Barril do petróleo WTI chegou a US$ 90,90 e Brent fechou acima de US$ 92
Porto Velho, Rondônia – Os preços do petróleo registraram forte alta no mercado internacional nesta sexta-feira (6), impulsionados pela escalada do conflito envolvendo Estados Unidos, Israel e Irã no Oriente Médio.
Os contratos futuros do petróleo West Texas Intermediate (WTI), referência nos Estados Unidos, subiram 12,21%, com avanço de US$ 9,89, fechando a US$ 90,90 por barril.
Já o petróleo Brent, referência global negociada em Londres, encerrou o dia a US$ 92,69, com alta de 8,52%.
FECHAMENTO DO ESTREITO DE ORMUZ
A valorização do petróleo ocorre após o bloqueio do Estreito de Ormuz, rota estratégica por onde normalmente passam cerca de 20% do petróleo consumido no mundo.
Segundo analistas do mercado, o fechamento da passagem marítima por uma semana já retirou aproximadamente 140 milhões de barris do mercado internacional, volume equivalente a cerca de 1,4 dia da demanda global.
A interrupção do fluxo levou refinarias e tradings internacionais a buscar fontes alternativas de fornecimento, o que ampliou a demanda por petróleo produzido nos Estados Unidos.
MAIOR ALTA DESDE A PANDEMIA
De acordo com analistas, a alta semanal do petróleo é a maior desde a volatilidade registrada durante a pandemia de covid-19 em 2020.
A escalada dos preços também foi influenciada por:
- interrupções na produção de energia no Oriente Médio;
- fechamento de refinarias e instalações de gás natural liquefeito;
- incertezas sobre o transporte marítimo na região.
PREÇO PODE CHEGAR A US$ 150
Especialistas alertam que o petróleo pode subir ainda mais caso o conflito se prolongue.

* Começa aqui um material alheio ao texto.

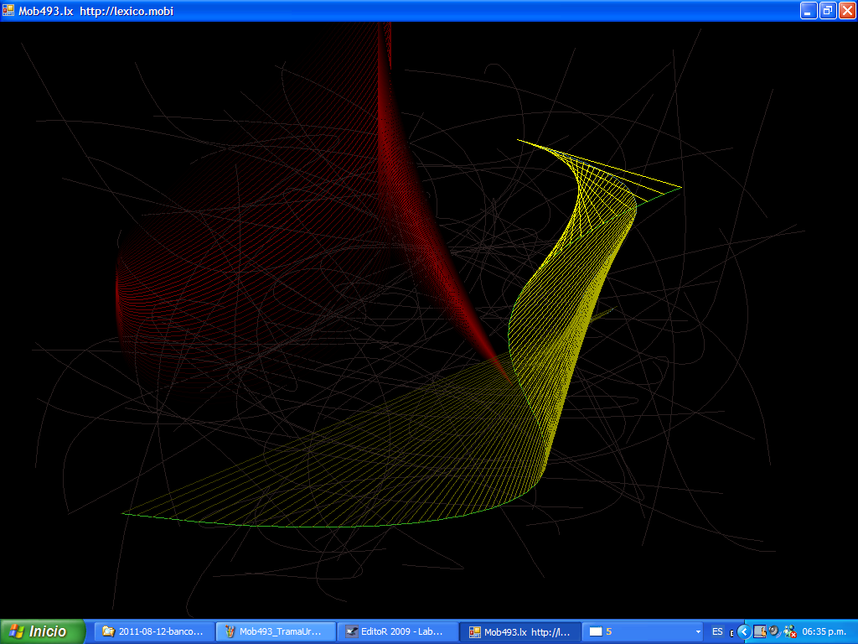Screen dimensions: 858x644
Task: Click the Mob493.lx application icon in title bar
Action: (x=8, y=10)
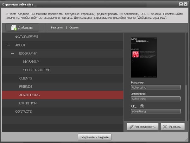Select the CONTACTS page
This screenshot has width=190, height=143.
23,111
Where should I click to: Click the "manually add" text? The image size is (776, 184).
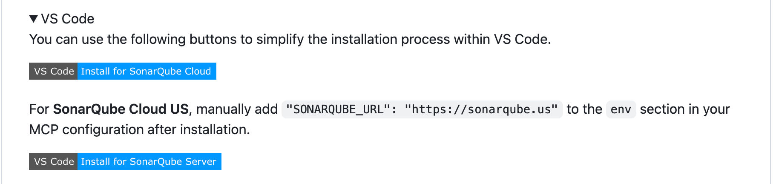[x=237, y=109]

Segundo o ministro da Energia do Catar, citado pelo jornal Financial Times, produtores do Golfo Pérsico podem suspender exportações nas próximas semanas, cenário que poderia levar o barril a US$ 150.
Analistas do mercado também apontam que a marca de US$ 100 por barril pode ser atingida rapidamente se o bloqueio do Estreito de Ormuz continuar.
O conflito se intensificou após ataques lançados pelos Estados Unidos e Israel contra o Irã, o que levou o governo iraniano a restringir a passagem de navios-petroleiros pela região.